ABOUT THIS EXERCISE: Show the lines of the material that contain the word "will".

RECORDS TO PROCESS:
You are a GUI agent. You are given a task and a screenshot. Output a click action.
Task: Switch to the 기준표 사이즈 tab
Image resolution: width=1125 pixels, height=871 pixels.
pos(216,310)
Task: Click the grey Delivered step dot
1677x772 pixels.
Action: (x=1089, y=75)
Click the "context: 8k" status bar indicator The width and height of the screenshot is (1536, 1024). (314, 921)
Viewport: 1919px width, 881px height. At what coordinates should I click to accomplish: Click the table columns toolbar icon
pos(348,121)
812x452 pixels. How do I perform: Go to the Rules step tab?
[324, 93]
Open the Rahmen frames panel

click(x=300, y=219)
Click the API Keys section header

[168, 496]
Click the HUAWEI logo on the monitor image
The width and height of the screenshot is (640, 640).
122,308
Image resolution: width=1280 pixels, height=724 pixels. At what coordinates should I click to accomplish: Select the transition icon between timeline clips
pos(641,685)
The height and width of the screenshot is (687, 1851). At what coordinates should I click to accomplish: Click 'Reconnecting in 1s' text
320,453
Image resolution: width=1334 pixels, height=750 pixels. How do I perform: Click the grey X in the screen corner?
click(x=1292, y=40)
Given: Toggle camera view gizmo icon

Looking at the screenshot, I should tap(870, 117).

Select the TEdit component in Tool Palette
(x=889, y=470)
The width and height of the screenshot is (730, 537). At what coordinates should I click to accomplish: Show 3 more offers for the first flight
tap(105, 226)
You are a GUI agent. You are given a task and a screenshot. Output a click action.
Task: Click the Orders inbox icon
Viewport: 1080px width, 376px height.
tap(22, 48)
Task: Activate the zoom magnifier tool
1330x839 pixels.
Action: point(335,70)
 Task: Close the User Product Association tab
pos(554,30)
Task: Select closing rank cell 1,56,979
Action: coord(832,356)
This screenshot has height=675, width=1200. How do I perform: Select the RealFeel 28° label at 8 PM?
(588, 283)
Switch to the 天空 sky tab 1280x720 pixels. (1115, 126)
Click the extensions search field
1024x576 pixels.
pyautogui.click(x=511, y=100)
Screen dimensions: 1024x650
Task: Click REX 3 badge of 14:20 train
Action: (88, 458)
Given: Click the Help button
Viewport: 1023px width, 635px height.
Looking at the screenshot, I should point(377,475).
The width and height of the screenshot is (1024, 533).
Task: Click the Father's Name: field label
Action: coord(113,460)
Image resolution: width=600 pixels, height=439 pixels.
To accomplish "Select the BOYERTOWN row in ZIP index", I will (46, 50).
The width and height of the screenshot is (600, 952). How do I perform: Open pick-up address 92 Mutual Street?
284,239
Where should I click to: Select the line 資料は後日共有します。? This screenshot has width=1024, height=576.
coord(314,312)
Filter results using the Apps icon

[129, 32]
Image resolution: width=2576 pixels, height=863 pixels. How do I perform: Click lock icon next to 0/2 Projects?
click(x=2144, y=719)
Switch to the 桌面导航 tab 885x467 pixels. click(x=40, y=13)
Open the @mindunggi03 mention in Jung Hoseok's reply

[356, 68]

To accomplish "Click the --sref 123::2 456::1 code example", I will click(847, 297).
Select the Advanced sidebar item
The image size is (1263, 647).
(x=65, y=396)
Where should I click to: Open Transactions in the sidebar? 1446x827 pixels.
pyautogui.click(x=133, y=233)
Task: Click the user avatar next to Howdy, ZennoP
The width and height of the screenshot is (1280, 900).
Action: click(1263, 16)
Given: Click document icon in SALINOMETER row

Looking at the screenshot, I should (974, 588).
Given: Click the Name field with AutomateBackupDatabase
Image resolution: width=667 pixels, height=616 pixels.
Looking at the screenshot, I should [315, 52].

EXPECTED ANSWER:
To accomplish "Select the BOYERTOWN row in ZIP index", I will (46, 50).
To accomplish "Click the --sref 123::2 456::1 code example", I will click(847, 297).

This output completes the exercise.